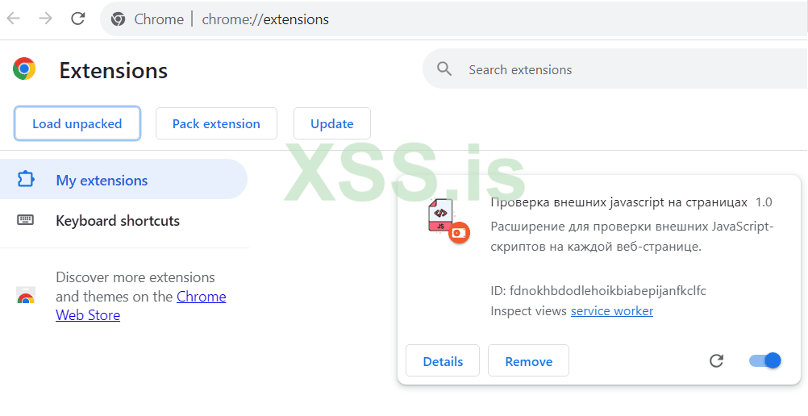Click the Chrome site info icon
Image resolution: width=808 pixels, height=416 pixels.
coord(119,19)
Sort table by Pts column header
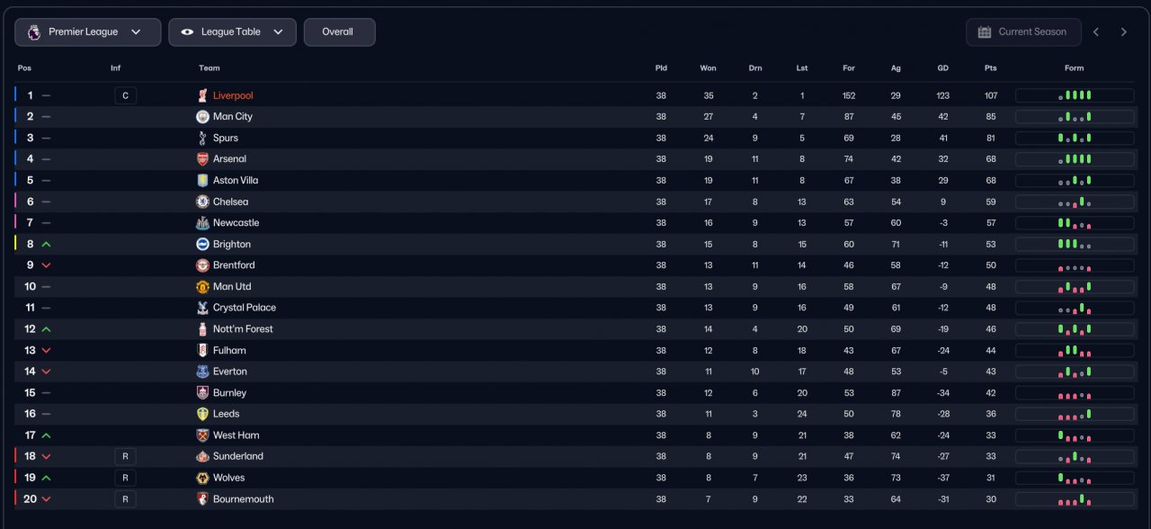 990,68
________________________________________
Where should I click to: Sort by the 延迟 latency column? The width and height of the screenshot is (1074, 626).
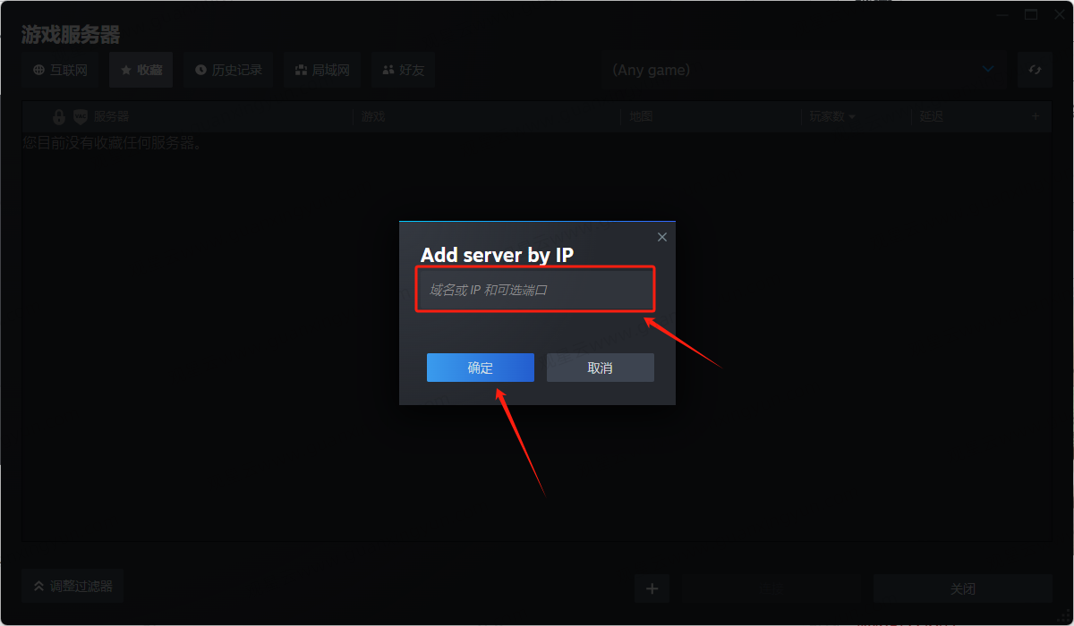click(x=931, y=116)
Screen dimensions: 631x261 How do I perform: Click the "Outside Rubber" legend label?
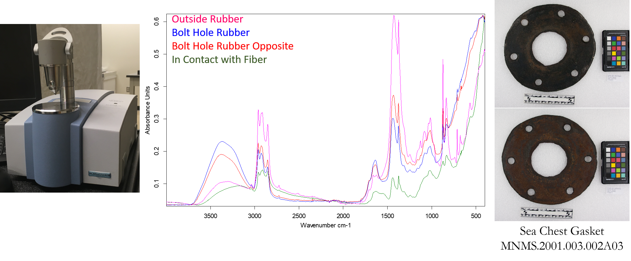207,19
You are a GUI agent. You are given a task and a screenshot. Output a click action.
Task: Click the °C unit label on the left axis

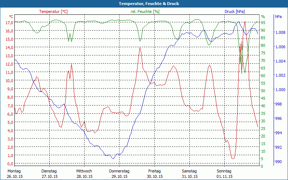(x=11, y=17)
________________________________________
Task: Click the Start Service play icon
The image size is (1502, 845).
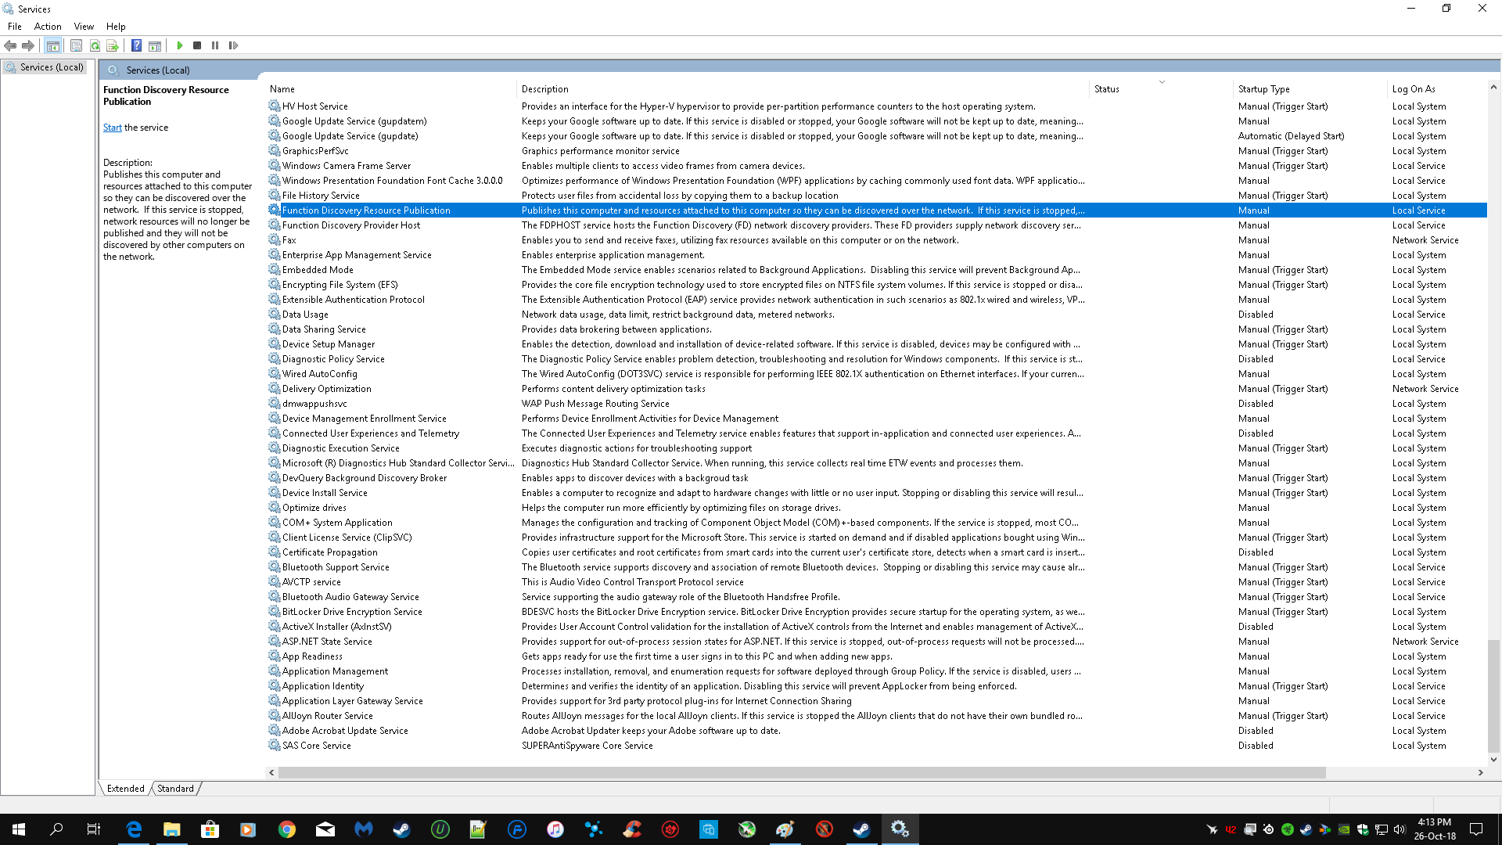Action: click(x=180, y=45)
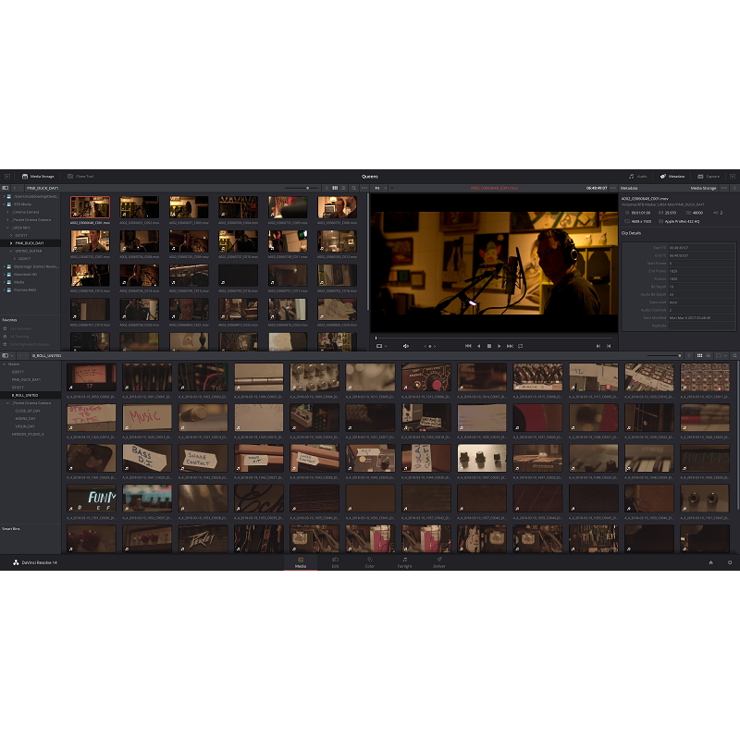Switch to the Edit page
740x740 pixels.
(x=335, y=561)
________________________________________
The exercise: Put the items into a numbered list, starting with the line that contains "Task: Click the Start Service play icon" and going on through the line that contains "(x=335, y=561)", with blank lines left out. Leave the pictures out of your answer.

Complete output:
1. Task: Click the Start Service play icon
2. The image size is (1502, 845).
3. Action: click(x=180, y=45)
4. Switch to the Edit page
5. 740x740 pixels.
6. (x=335, y=561)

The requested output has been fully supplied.